UB: I’m devastated as a Black woman, [and] as an alumni of Harvard. What happens—and we see this often as Black women—is that we are put in these positions of power, and then we are not empowered. We’re not given the support that we need. I was actually nominated to be the Chief Marshall for my class reunion this May—my 25th reunion at Harvard. But I took my name off the ballot. I emailed them and said, “I don’t want to be considered for this because I’m very disappointed in the lack of support that President Gay received from Harvard.” You cannot put us in these positions and then let us flail on our own. 

RC: It speaks so succinctly to the way that we, as Black women, have had to exist according to tropes, but when we are put into these positions of power and then try to function in a way that is anti-trope, it becomes very clear that that’s not what we were anointed to do.

UB: Right. Exactly. This is why I left academic medicine. I was handpicked for this DEI role in the Office of Diversity Affairs at NYU. I was so excited. I was like, finally, I’m going to do the work that I want to do. And then come to find out it’s a figurehead position. And talk about that whole pet-to-threat [phenomenon], where they bring you in because you’ve done all these wonderful things, and then you start making these observations about the inequities in the system, and you become a threat. And then they isolate you and make things either so untenable for you that you want to leave, or they ask you to leave. This happens to Black women all the time.

RC: I think among the most frustrating things for those of us who interrogate systemic racism is identifying where there are improvements. Where do you see advancements?

UB: In the book, I talk about this birthing center, the Roots Birthing Center in Northern Minneapolis. And Northern Minneapolis has the worst racial inequities in health in every other area. This birthing center was founded by a Black midwife with the mission of serving Black birthing people with respect and dignity. That is just so simple. But what they’ve seen in some of the data that’s come out from there is that they have had a reduction in pregnancy complications compared to the Minneapolis average.

We need to look at models within our communities that actually are working. How can we support them? How can we give them more funding? We see that redlined neighborhoods correlate with the worst health outcomes.

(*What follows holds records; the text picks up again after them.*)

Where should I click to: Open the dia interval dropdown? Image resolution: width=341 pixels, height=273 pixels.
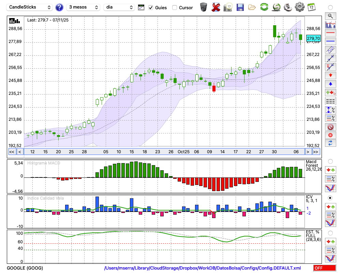pyautogui.click(x=119, y=7)
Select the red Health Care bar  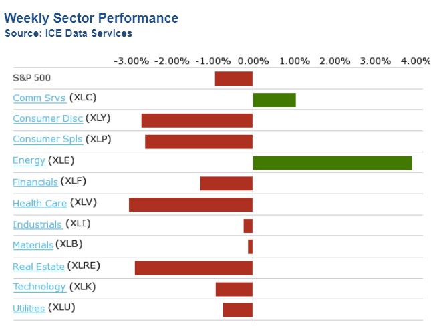point(190,204)
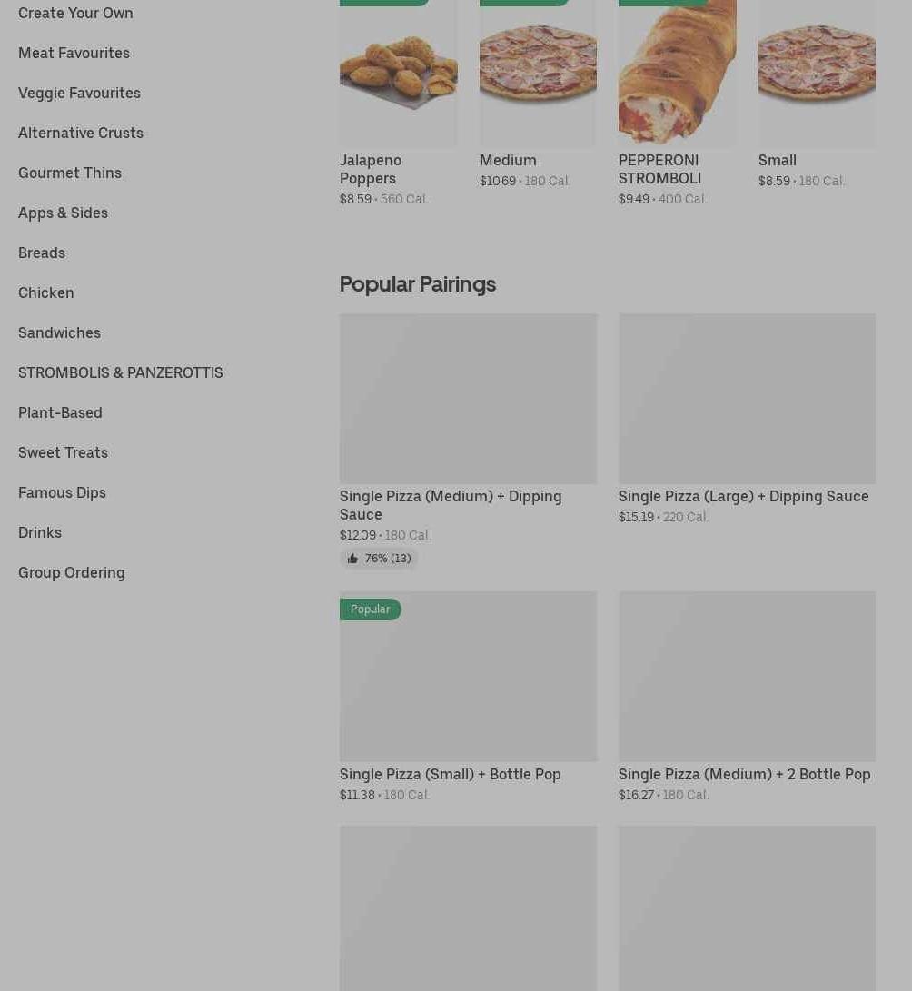Select Single Pizza (Medium) + 2 Bottle Pop
The width and height of the screenshot is (912, 991).
[x=744, y=774]
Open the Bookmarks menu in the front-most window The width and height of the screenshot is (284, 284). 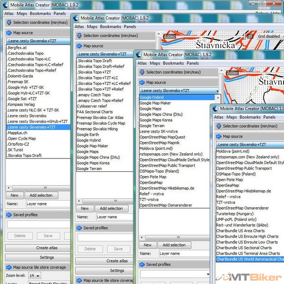(250, 117)

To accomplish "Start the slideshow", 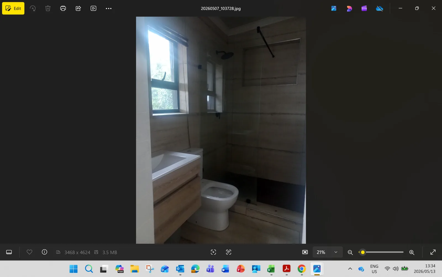I will pos(93,8).

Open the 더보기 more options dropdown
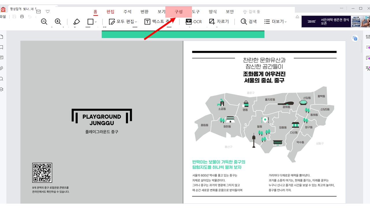pos(275,21)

And so on a neighborhood level, if we can look at what we call the social determinants of health—education, housing, employment, and access to healthy foods, just like creating an environment in Black communities where Black people can thrive—that actually makes a difference.

RC: And also just being in community with each other.

UB: That’s a great point.

RC: And now that you are a mother, how does it feel to be passing on your own legacy? 

UB: My kids are seven and nine. I have two boys. Even though they’re not really clear about what I do, they know that I’m trying to make life healthier for Black people. I would just love for my children to be able to live long, full lives, and if I can help contribute to that in some way, that makes me happy.